Der Tag des Umzuges selber wird dann wieder etwas angenehmer. Bis auf das Aufstehen um halb sechs in der Früh. Wann hat man das denn zuletzt getan? Ich vertrag das nicht. Das merken auch die ersten Helfer die einen begrüßen mit: „Man du musst echt mal wieder ordentlich schlafen, schau dir doch nur mal deine riesigen Augenringe an!“ Und schon hat man die gefunden,der die Bücherkisten schleppen müssen. Auch vom Rest sammelt man die getätigten Gefallen ein, schließt die Tür auf, öffnet den Umzugswagen und verdrückt sich, mit dem Hinweis sich um Essen und Getränke zu kümmern. Für das braucht man dann gut zwei Stunden. Weil ja Samstag ist, die Läden ziemlich voll sind und man auch überhaupt nicht so gut zu Fuß ist und ja nicht so viel tragen kann. Dann gibt man jedem ein Brötchen in die Hand, klopft jedem dankend auf die Schulter und macht sich mit dem gepackten Wagen aus dem Staub. Das Gleiche dann auch in der neuen Wohnung. Damit ist der Umzug an sich geschafft. Yeha. Toll haste das vorbereitet, denkt man dann. Und klopft sich selber auch ein bisschen auf die Schulter.
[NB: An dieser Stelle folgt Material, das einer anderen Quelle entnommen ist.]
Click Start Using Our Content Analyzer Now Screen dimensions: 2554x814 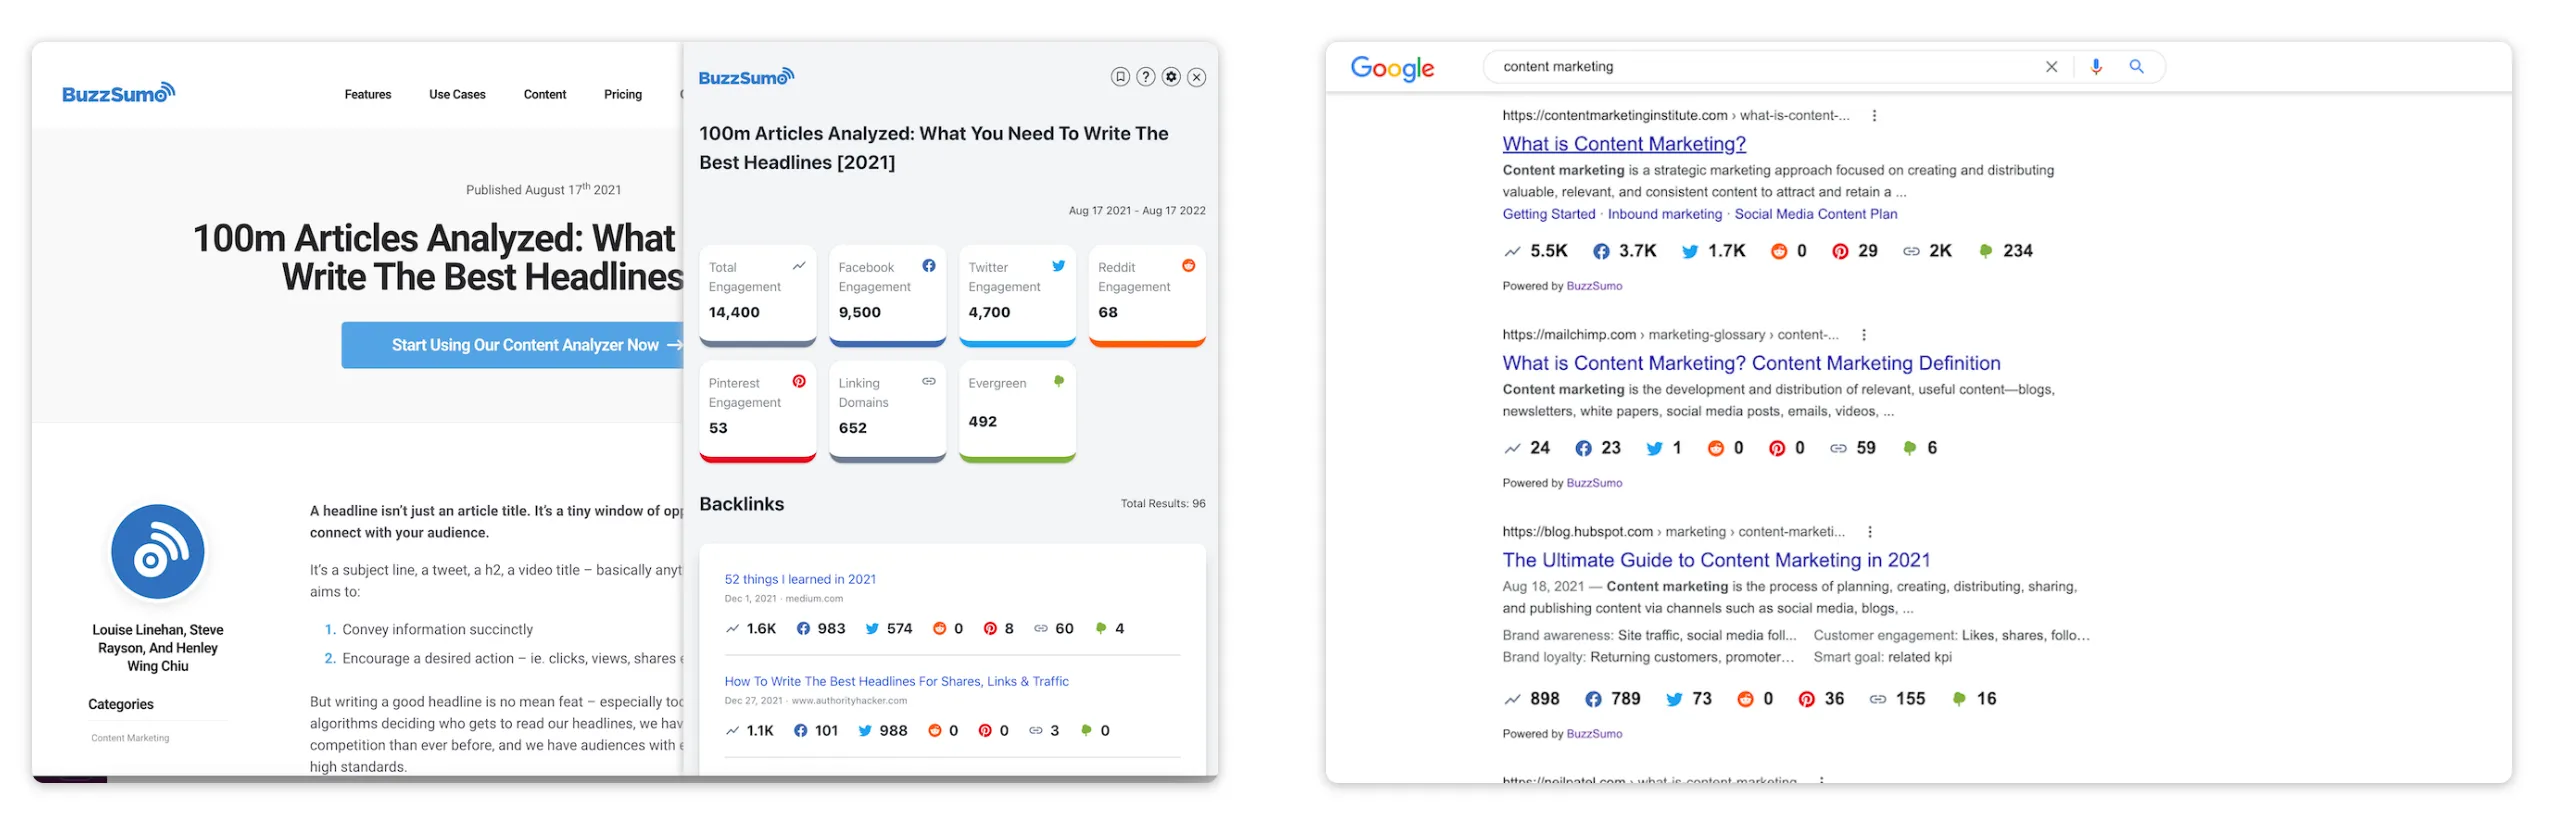pyautogui.click(x=525, y=345)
Gut, die, die die Taktik durchschaut haben, machen das Ganze nicht ganz ohne murren mit und entschuldigen sich dann beim Schulterklopfen für das faustgroße Loch in der Wand der neuen Wohnung, welches leider nicht zu verhindern war, ebenso wie für den Karton Geschirr der leider direkt aus dem Wagen gefallen ist. Aber da kann man nix machen.
Ein bisschen Wehmut kommt erst am Tag danach auf. Wenn man weiße Farbe über Kaffee- und Fettflecken malert, den Feuermeldern ein letztes Mal Futter gibt, man die Küchenmöbel wieder millimetergenau in die Küche manövrieren muss, um den Fugendreck nicht so auffallen zu lassen, man sich vom eingebrannten Keramikring auf der Herdplatte verabschiedet und man das Kaugummi mit den Fingernägeln vom verdellten Balkon kratzt. Hach, was hat man nicht alles mitgemacht hier. Und wenn man jetzt noch erfährt, dass über einem eine Nudistin eingezogen ist, das Treppenhaus zeitweise per Webcam überwacht wurde und der Wasserschaden im Haus letztens nichts mit einer ausgelaufenen Waschmaschine zu tun hatte, sonder mit dem heimlichen Halten eines Hundes, der die Wohnung nie verlassen durfte und daher eine Ecke in der Wohnung bekam, hach dann kommt man nicht drum rum zu bedauern, dass das alles hier noch so viel Potenzial gehabt hätte. Da hätte doch noch die einer oder andere Geschichte bei rauskommen können.